Last week I bought a Eureka MDL grinder on eBay from a seller many here have advised was dodgy. I took a risk but the grinder actually seems to be fine:






It's a powerful machine - grinding is very fast, the grind quality is good and the burrs seem in good condition.

My problem is - I can't get on with the doser.

Can anybody suggest a doserless mod?

Or, failing that, would anybody like to make me an offer for the grinder?


----------



## Mrboots2u (May 10, 2013)

Sorry cant help you man, but wanted to say love the video


----------



## Neill (Jun 26, 2013)

Same here, love the video. What's the music?


----------



## RoloD (Oct 13, 2010)

Thanks.

The track is, appropriately, "Grinderman" by "Grinderman" (Nick Cave's rough and dirty band).


----------



## Wobin19 (Mar 19, 2013)

Grinderman are awesome. Great choice!


----------



## glevum (Apr 4, 2013)

MdL looks like new. Well made video as well.


----------



## spune (Oct 3, 2011)

Great video! Alas, I cannot help with the problem.

If you do decide to sell, I would be interested... What sort of price would you be looking for?


----------



## RoloD (Oct 13, 2010)

I will move this to the 'for sale' thread shortly.

Something more than 200 quid.


----------



## rodabod (Dec 4, 2011)

What's up with the doser? Does it leave a tonne of grinds in it after dosing?


----------



## RoloD (Oct 13, 2010)

The doser does what dosers do. It's quite a large doser, so you need a lot of coffee in for it to function. Which is fine for a café set-up but not so good for my routine of a couple of double espressos in the morning and one after lunch.

I know some people actually like dosers because they can reduce clumping, but I'm not one of them. One the other hand, if there is an easy mod to replace the doser with a shute (can't be that hard) I would consider keeping it. The grinder itself works very well.


----------



## rodabod (Dec 4, 2011)

I have a doser on my Mazzer Mini, and while it's great with a little velcro fuzz attached to one of the wiper blades, it's still slightly time consuming having to clear it down entirely after every grind to reduce stale grinds.
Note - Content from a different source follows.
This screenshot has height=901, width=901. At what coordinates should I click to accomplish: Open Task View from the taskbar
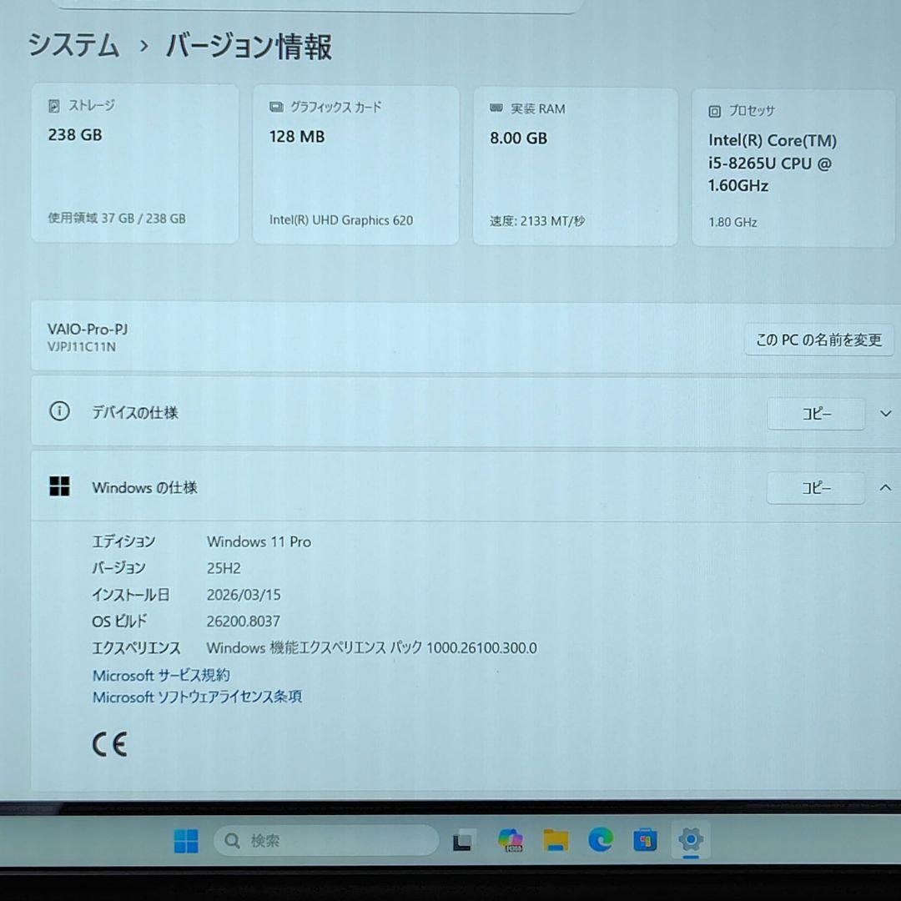click(x=464, y=841)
Maybe I should bump that let's-make-some-Mazzer-doserless-chutes thread.


----------



## Mrboots2u (May 10, 2013)

The doser on the magnum I previously owned was great, they can function really well and sweep clean.


----------



## RoloD (Oct 13, 2010)

grinder is still here if anyone is interested - or, alternately, has some good advice on making it home-friendly.


----------